A: Cost function measures the performance of a machine learning model for given data. It quantifies the error between predicted values and expected values and presents it in the form of a single real number. It is used to compute the error of the output layer during backpropagation. 

Q25. What, in your opinion, is the reason for the popularity of Deep Learning in recent times?

A: Tremendous increase in the amount of data generated through various sources has prompted interest in Deep Learning. Rapid growth in hardware resources required to run data models and the increase in computation power is also behind the widespread popularity. As a subset of machine learning, Deep Learning has improved speech to text conversion, machine translation, object identification, disease detection systems, robotics and so on which in turn makes more and more data available. 

Q26. What is the difference between Regression and classification ML techniques?

A: Both regression and classification machine learning techniques come under supervised machine learning.  They use known data sets or training data sets to make predictions.  The main difference between them is that the output variable in regression is numerical (or continuous) while that for classification is categorical (or discrete).

Q27. What is Ensemble Learning?

A: Ensemble Learning is basically combining a diverse set of learners(individual models) together to improve the stability,  predictive power and function approximation of a model. This helps to solve computational intelligence problems efficiently.

Q28. Why do we generally use Softmax non-linearity function as the last operation in a network ?

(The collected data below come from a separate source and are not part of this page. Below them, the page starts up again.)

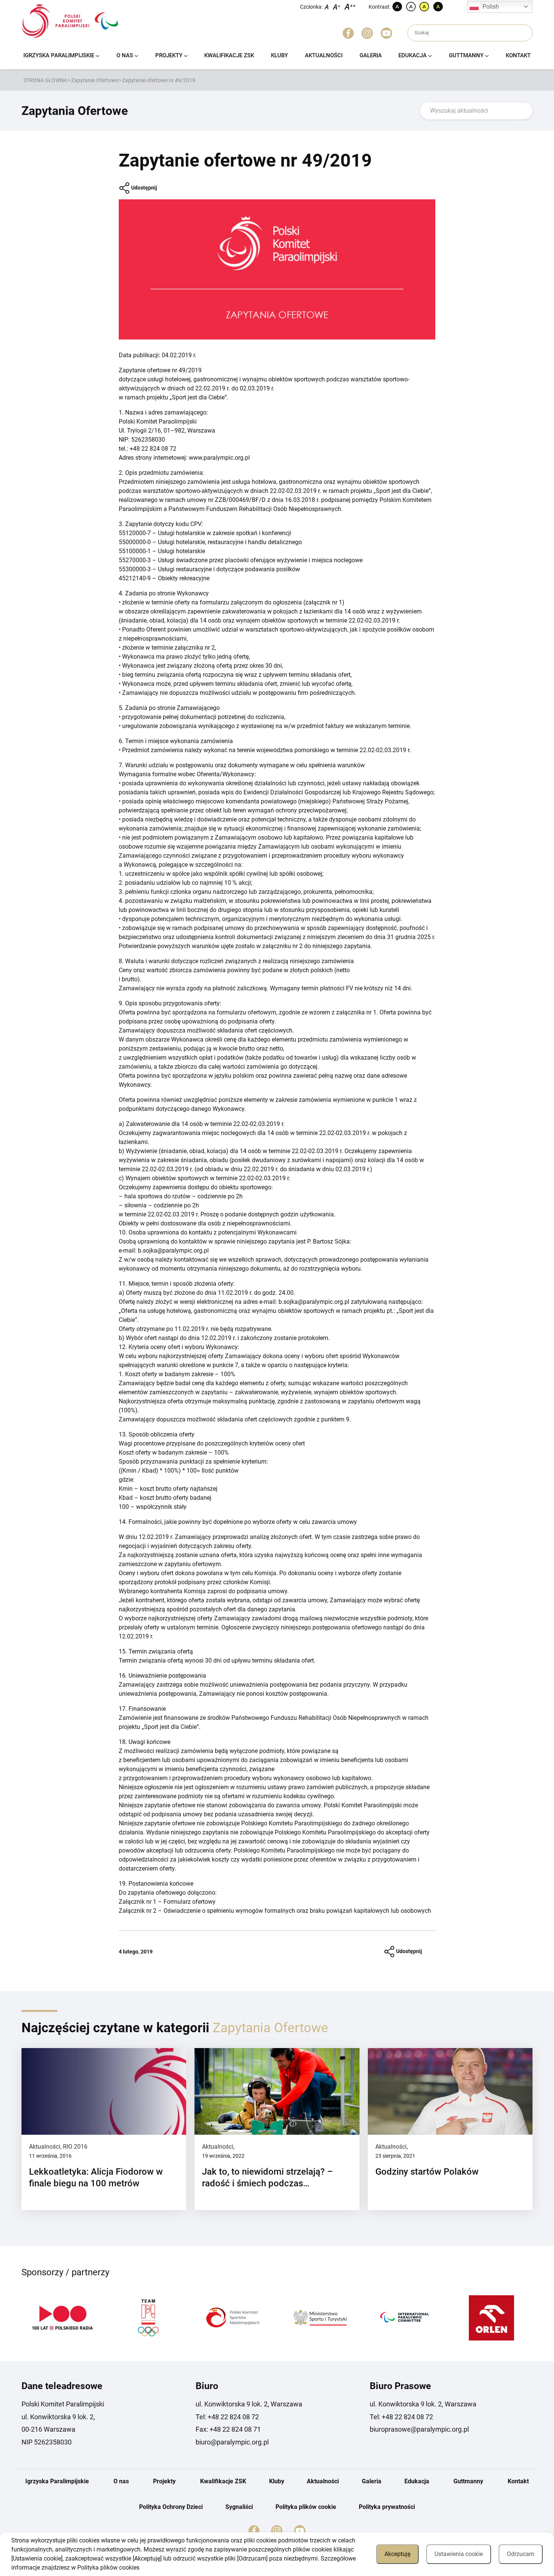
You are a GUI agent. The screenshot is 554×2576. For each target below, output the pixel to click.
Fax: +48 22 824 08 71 (228, 2429)
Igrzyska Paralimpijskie (58, 55)
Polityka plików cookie (305, 2506)
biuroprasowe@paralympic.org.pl (419, 2429)
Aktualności (324, 55)
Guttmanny (466, 55)
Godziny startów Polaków (427, 2171)
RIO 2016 (75, 2146)
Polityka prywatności (387, 2506)
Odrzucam (520, 2554)
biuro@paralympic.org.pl (232, 2442)
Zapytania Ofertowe (94, 80)
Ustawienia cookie (459, 2554)
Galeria (371, 55)
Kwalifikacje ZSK (229, 55)
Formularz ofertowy (190, 1901)
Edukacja (412, 55)
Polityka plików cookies (108, 2567)
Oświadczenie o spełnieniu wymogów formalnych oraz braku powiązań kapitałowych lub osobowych (297, 1910)
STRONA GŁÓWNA (45, 80)
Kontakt (518, 55)
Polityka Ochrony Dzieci (171, 2506)
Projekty (168, 55)
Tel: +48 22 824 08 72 (227, 2417)
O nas (124, 55)
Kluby (279, 55)
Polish (490, 6)
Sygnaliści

A: Softmax takes in a vector of real numbers and returns a probability function. It not only maps output to a [0,1] range but also maps each output in such a way that the total sum is 1. The output of Softmax is therefore a probability distribution which can be displayed or used as an input for other systems. Hence it is used as a final layer in neural networks.

Q29. What are hyperparameters?

A: A hyperparameter is a parameter whose value is set before the learning process begins. 

Q30. What cross-validation technique would you use on a time series data set?

A: Given that a time series is not randomly distributed, I would use techniques like forward chaining where we model on past data and then look at forward-facing data.